![[Really bad picture of the Tandy TRS-80 Model 4P]](./img/trs80-4p.jpg)
| MANUFACTURER | Tandy | 
| MODEL | TRS-80 Model 4P | 
| YEAR OF INTRODUCTION | 1983 | 
| MAIN PROCESSOR | Z80 | 
| BITS | 8 | 
| CLOCK SPEED | 4 MHz | 
| FLOATING POINT UNIT | none | 
| MEMORY MANAGEMENT UNIT | none | 
| CO-PROCESSOR | none | 
| RAM | 128k | 
| ROM | 4k | 
| OPERATING SYSTEM | TRSDOS, LS-DOS, and CP/M | 
| HONOURABLE MENTION | me | 
I received this computer in mid-December 2022 around the time of my birthday after purchasing it from eBay. It was a bit of a tough time as the surviving dog of the two that came into my life with my then-girlfriend was diagnosed with bone cancer and was due to cross the rainbow bridge in days. In some weird way the computer served as a temporary distraction from the sadness I felt afterwards although the motivation was rather short lived. Music has a tendency to return you to a time and place but I never would have thought a computer would make me think of poor Bailey during his last days every time I powered it on.
The TRS-80 Model 4P is almost the last in line of the Z80 based Tandy computers descended from the original TRS-80, retroactively named Model 1, that was followed by the Model 3 and 4. I was keen on the 4P as it packed a Model 4 in a "luggable" form factor that could easily be set up and put away in minutes. It also had 25 lines of 80 column text, which is lovely, and could run CP/M. Plus it was backwards compatible with the eariler models, meaning it could run a fuckload of games.

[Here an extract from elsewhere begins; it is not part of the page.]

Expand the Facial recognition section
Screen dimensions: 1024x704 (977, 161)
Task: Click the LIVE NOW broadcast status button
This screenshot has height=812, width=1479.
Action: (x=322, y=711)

My machine is the later "gate array" version that uses custom IC's that replaces a bunch of 74-series TTL, lowering the chip count. It also as a green phosphor monochrome CRT, which I prefer, instead of white and is fully loaded with 128k of RAM. The two Chinon single sided floppy drives in it are non-original and were most likely put in because, by all accounts I read, the original Tandon drives were absolutely shithouse. I can't say that the replacements are too crash hot as I've had to re-lubricate them several times to make them reliable.

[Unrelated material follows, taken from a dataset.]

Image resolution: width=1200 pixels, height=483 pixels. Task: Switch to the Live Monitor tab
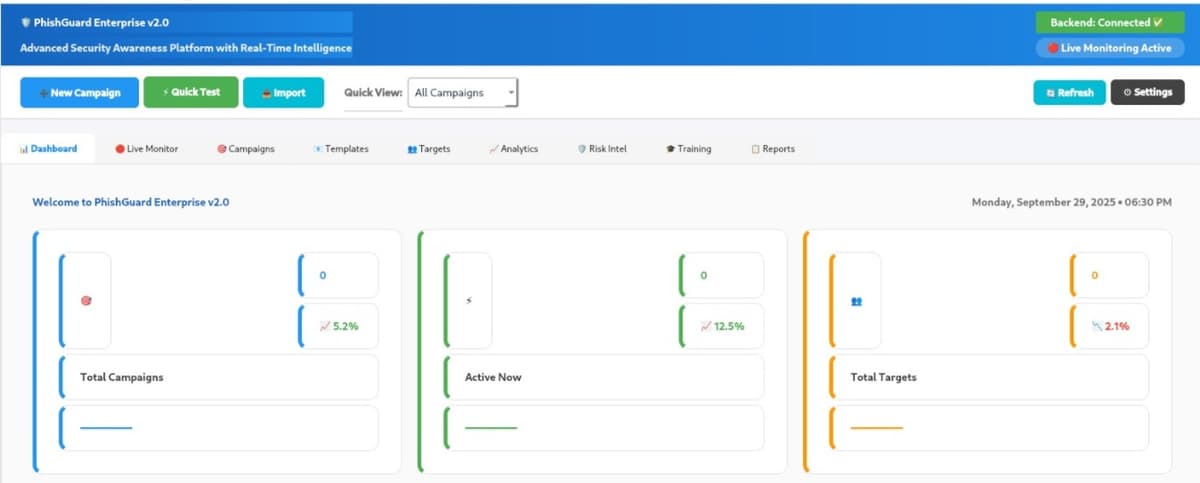point(147,149)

The biggest surprise in my machine is the power supply. I have no idea of its history but I'm assuming that the power supply had died at some point as it was replaced with a homemade one. It was built in a large aluminium jiffy box using a toroidal transformer, large bridge rectifier, capacitors and inductors, plus some L296 switching regulators mounted on the lid of the box as a heatsink. Whoever made it knew what they were doing and did a pretty neat job.

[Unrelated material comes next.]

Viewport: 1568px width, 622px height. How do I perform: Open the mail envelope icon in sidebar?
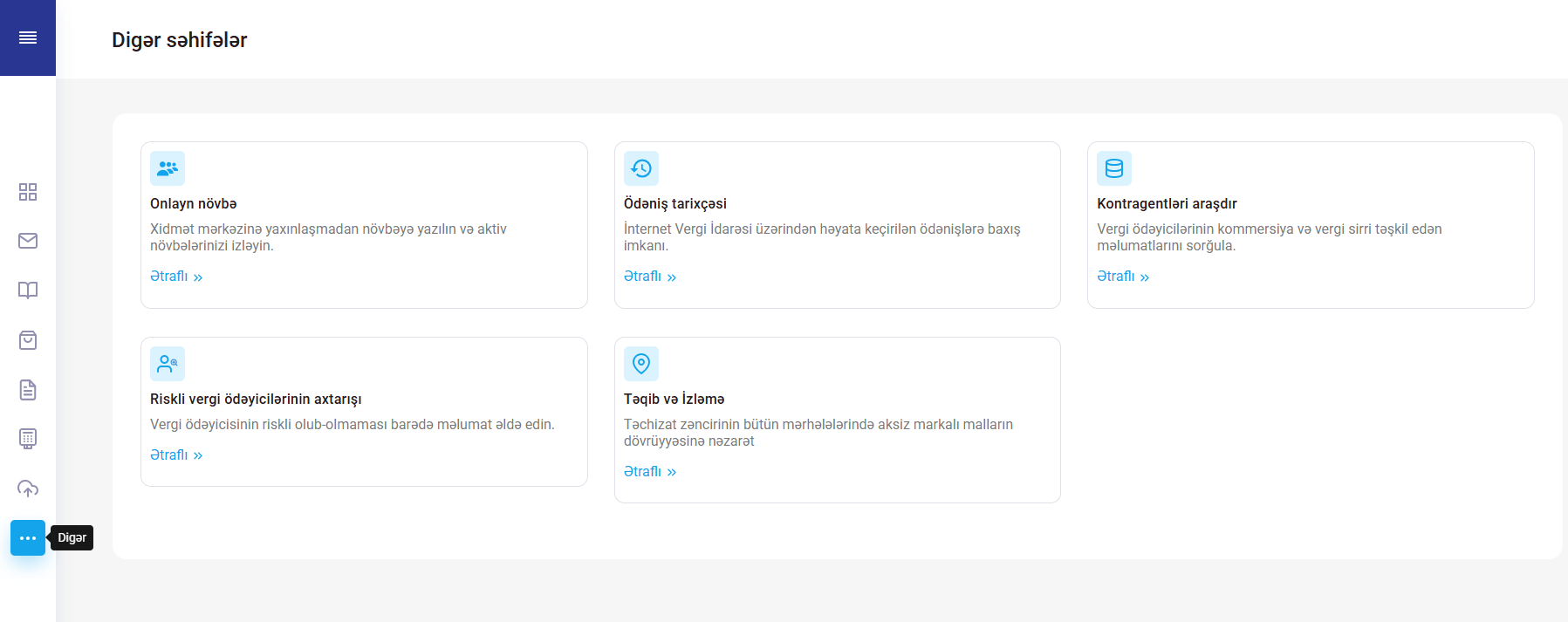point(28,241)
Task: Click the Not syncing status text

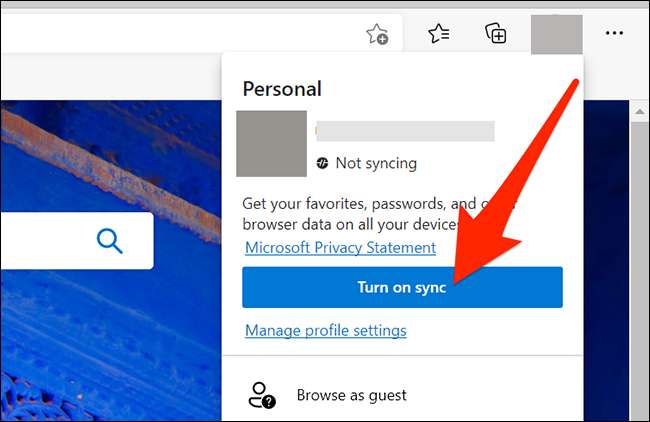Action: click(x=376, y=163)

I really like this machine a lot. I have a real weakness for green monochrome displays and the chunky graphics characters give games a real charm. For such a primitive machine with no real graphics harware or sprites, the games are surprisingly good. It's also nice using operating systems like LDOS, LS-DOS, and later versions of TRS-DOS which have good features and utilities on par with CP/M which can also run on it.